Em suas memórias, ele falou de sua viagem relâmpago aos países asiáticos ? Japão, Taiwan, Coreia do Sul e Cingapura ? e afirmou que são modelos de integração ao mercado global e exemplos para seu país seguir.
Comprometido, como muitos de seus companheiros escritores latino-americanos, inicialmente com a esquerda (ele também foi o primeiro autor latino-americano da geração "boom" a ser traduzido para o russo), ele apoiou a revolução cubana e os processos de descolonização em andamento na década de 1960.

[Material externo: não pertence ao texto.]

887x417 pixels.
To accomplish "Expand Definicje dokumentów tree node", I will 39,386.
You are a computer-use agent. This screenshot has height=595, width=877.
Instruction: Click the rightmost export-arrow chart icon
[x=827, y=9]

Vargas Llosa data sua mudança política, que ele justifica pela rejeição do "populismo", seja de direita ou de esquerda, a partir de uma viagem à antiga URSS em 1968, do contundente julgamento de Heberto Padilla em Cuba em 1971 e da leitura de Karl Popper. A partir deste momento ele rompeu com Gabriel García Márquez. O peruano se dizia "liberal" e afirmava que "a democracia é produto do liberalismo" e que o liberalismo sinalizou o fim das utopias do século XX.
"A ficção salvará a democracia"
Vargas Llosa criou a Fundação Internacional para a Liberdade (FIL), atualmente presidida por seu filho Álvaro, um think tank ultraliberal, e assumiu diversas posições, muitas vezes bastante conservadoras no plano político: apoio a Margaret Thatcher, à candidatura de José Antonio Kast nas últimas eleições presidenciais no Chile, apelo ao voto ? com outros conservadores ? em Javier Milei na Argentina.
Mas, em fevereiro de 2021, mostrou-se indignado com a expulsão, pelo governo chileno, por avião militar, a mando do presidente Sebastián Piñera, de migrantes venezuelanos. "O Chile tem memória curta", escreveu em uma coluna, "que esquece que a Venezuela já acolheu muitos chilenos que fugiam da ditadura de Pinochet!" Na mesma coluna, saudou a decisão do governo colombiano de regularizar mais de um milhão de migrantes venezuelanos.
Da mesma forma, ele apoiou Biden contra Trump, a quem acusa de fazer da política um espetáculo. Embora seu nome tenha aparecido nas investigações sobre os Panama Papers e Pandora Papers, Vargas Llosa fez do combate à corrupção que impera entre as elites políticas da América Latina e da falta generalizada de cultura política suas principais preocupações.
Suas posições muitas vezes irritaram seus leitores. "Ele é, acima de tudo, um homem livre que deseja preservar sua liberdade de julgamento", escreve seu tradutor Albert Bensoussan. Em uma coluna no jornal El País, Vargas Llosa escreveu em 2022: "Posso estar errado, e neste caso meus erros correspondem a uma ideia que, me parece, é profundamente democrática: os povos têm o direito de se enganar. Em democracia, os erros podem ser corrigidos." Segundo ele, a ficção salvará a democracia, ou se destruirá com ela e desaparecerá.